What a way to start off the year. Phil "The Power" Taylor wins his 16th World Championship title. With focus and determination he came from behind to take the 7-4 victory over young gun Michael van Gerwin of the Netherlands. Phil was brought to tears after the event as he spoke of his friend, long standing PDC commentator Sid Waddell, whose name now adorns the Championship Trophy.
In an interview pregame, he said "It would be an honor to win the Sid Waddell trophy, and if I do win it, I'd like to present the trophy to Sid wife in his honor.."
How do you follow quality sportsmanship like that? It seems in this day and age we are more concerned over popularity, greed, and trivialism than buckling down and putting in the hard work.

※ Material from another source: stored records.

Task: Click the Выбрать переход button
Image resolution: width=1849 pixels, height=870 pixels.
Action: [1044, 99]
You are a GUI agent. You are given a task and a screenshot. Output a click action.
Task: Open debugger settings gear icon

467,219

So in that manor I want to turn the clocks back a bit to the mid 1930 and for a minute take you into a local pub in Yorkshire England. Miners and Steelworkers line the bar still covered in their labours. Pints flow to quench their thirsts and talk is heavy about the football clubs. A few of the regulars settle in for a game of darts.
Now darts here in Yorkshire differ a bit from their countrymen in London. Unlike the London board, a Yorkshire has no treble ring and a smaller 'center only' bullseye. The outer double ring is standard size. Their game of choice is '301' open in/double out.

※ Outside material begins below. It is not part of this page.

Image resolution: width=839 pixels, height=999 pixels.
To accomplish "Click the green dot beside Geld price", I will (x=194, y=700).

So pulling you from this past scene, I introduce this sessions practice lesson. (Now I don't expect you to go out and buy a vintage Yorkshire board)

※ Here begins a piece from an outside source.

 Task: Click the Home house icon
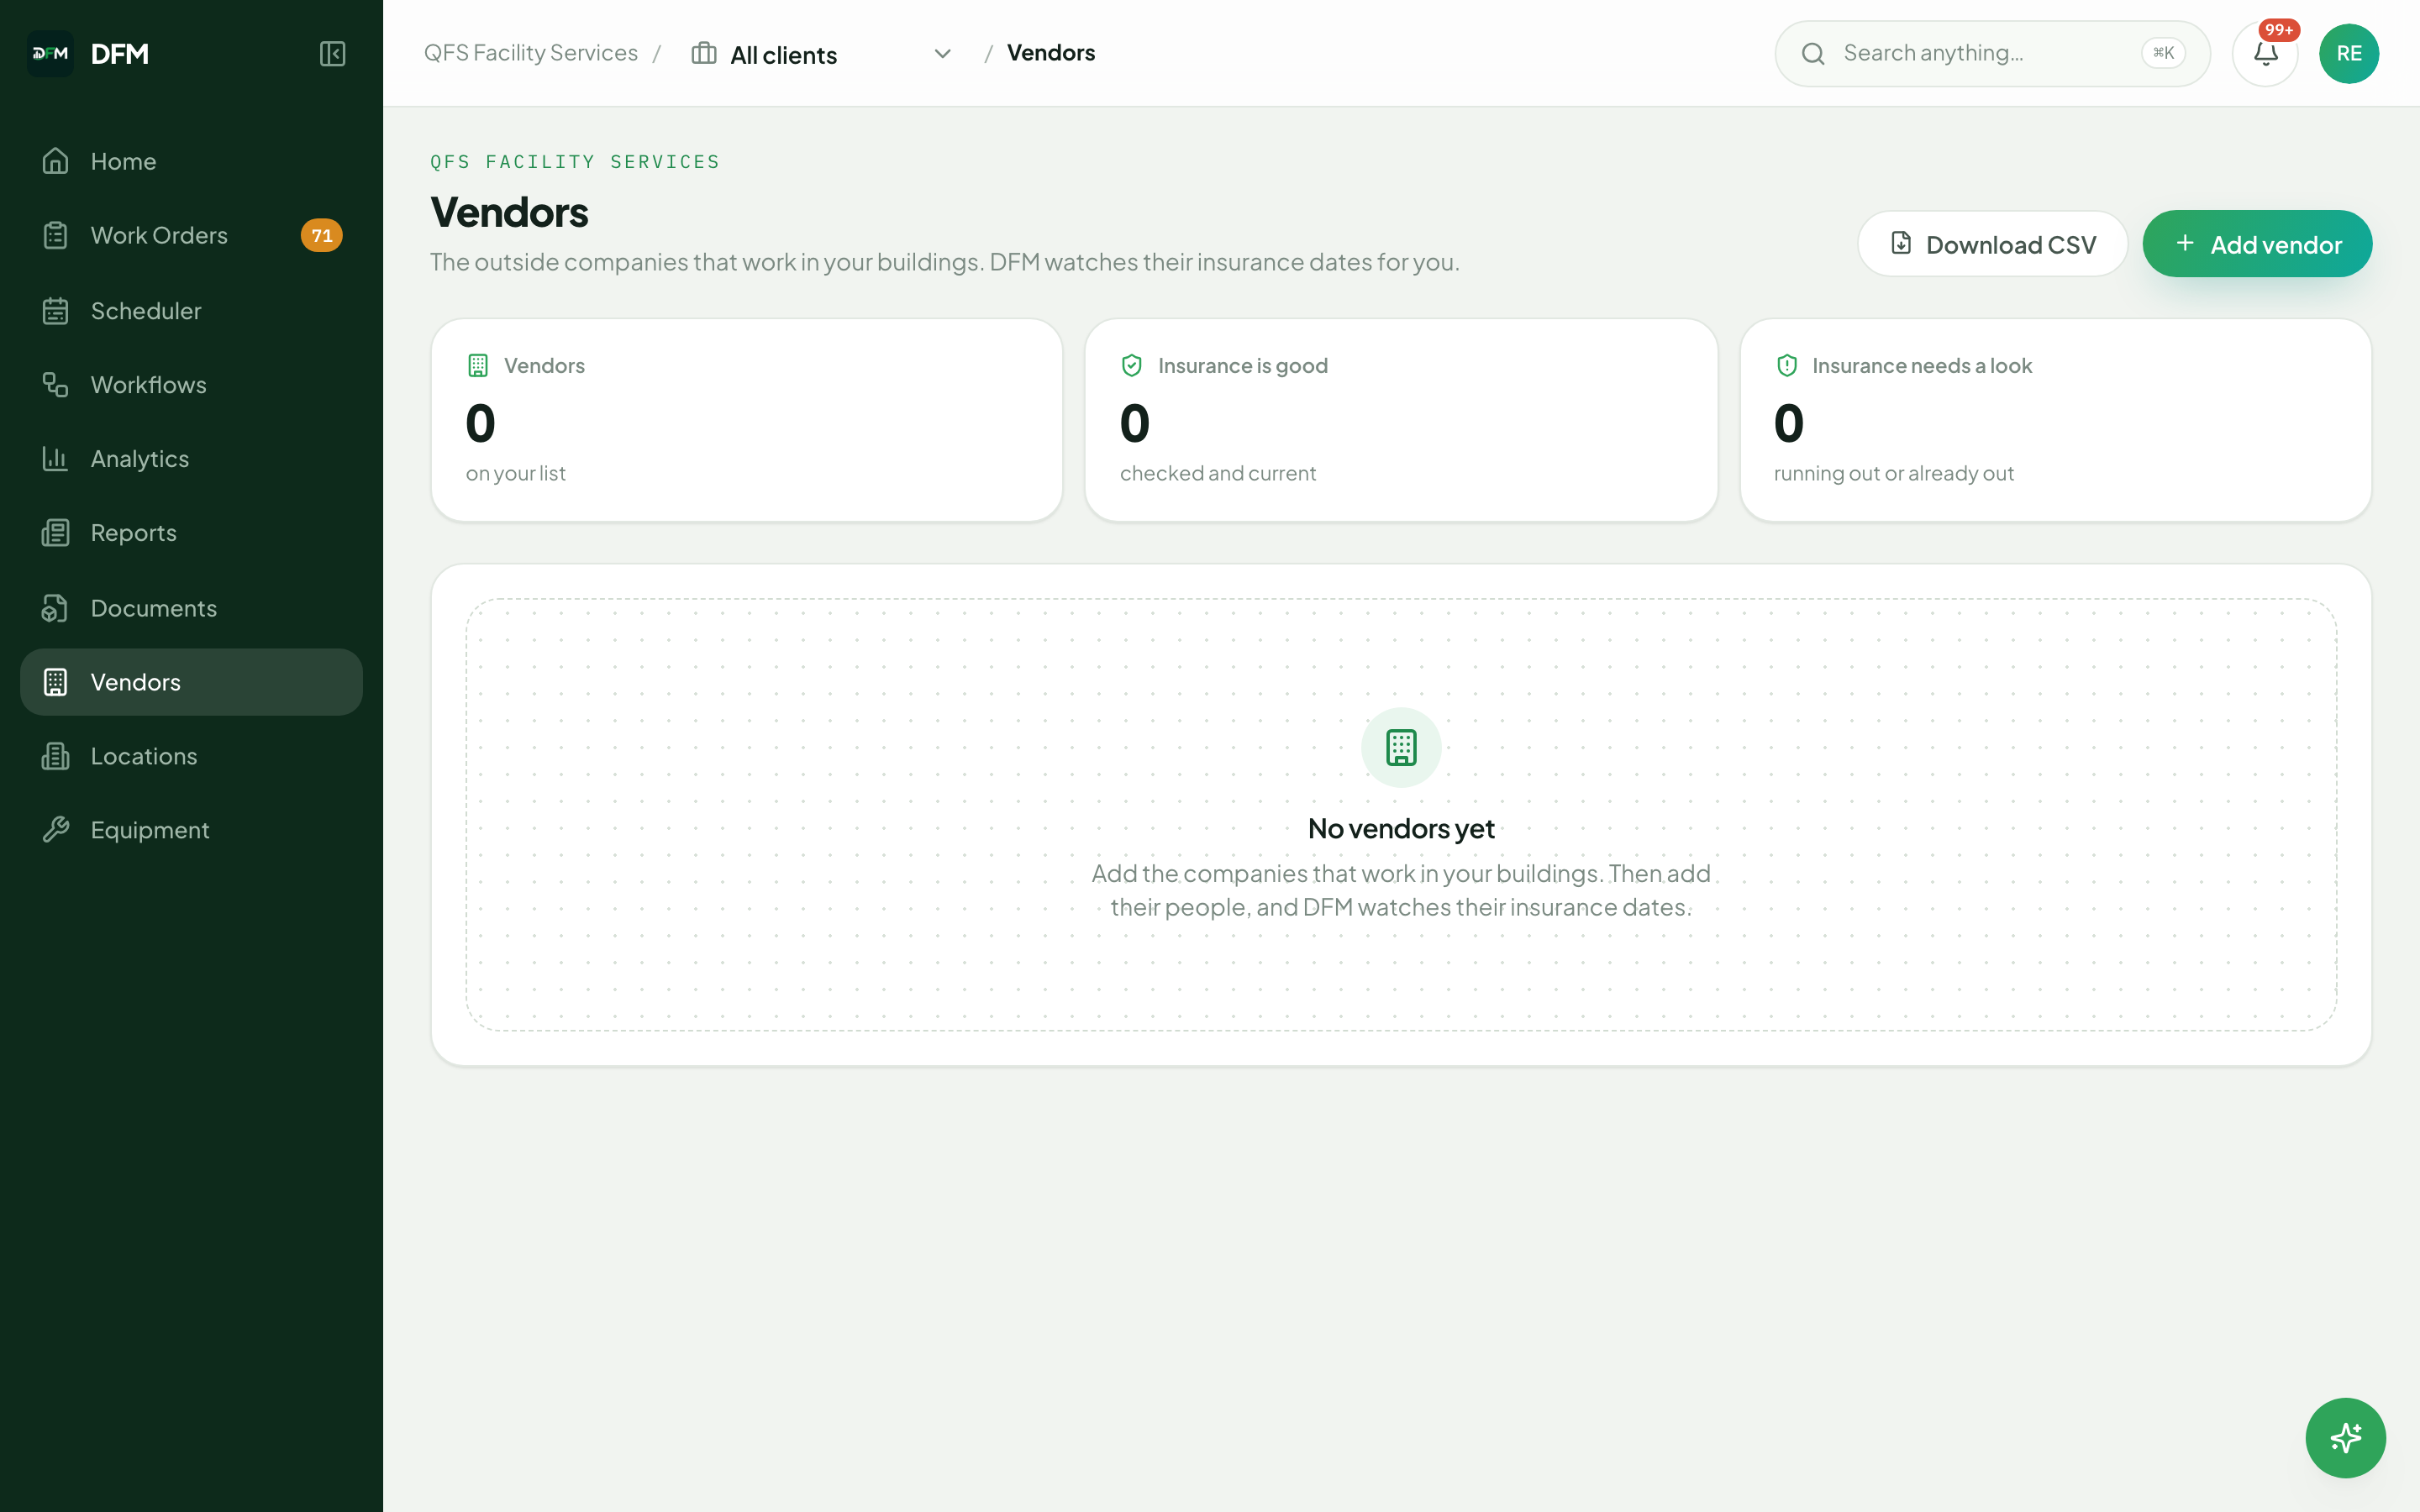(55, 161)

Playing the Yorkshire way to enhance your outs. Begin with 301 points and focus your scoring on the doubles ring. If your darts fall anywhere in a numbers play area it will count as 1 mark equal to the point area. Doubles will remain the same including the center bull. To make this a little harder, the single bull area is no score.
As Bristow said "Trips for show, Doubles for Dough" Gather your friends and enjoys a classic favorite and in the long run your doubles will improve greatly.
Cheers and don't forget to check out the upcoming BDO Championships from Lakeside.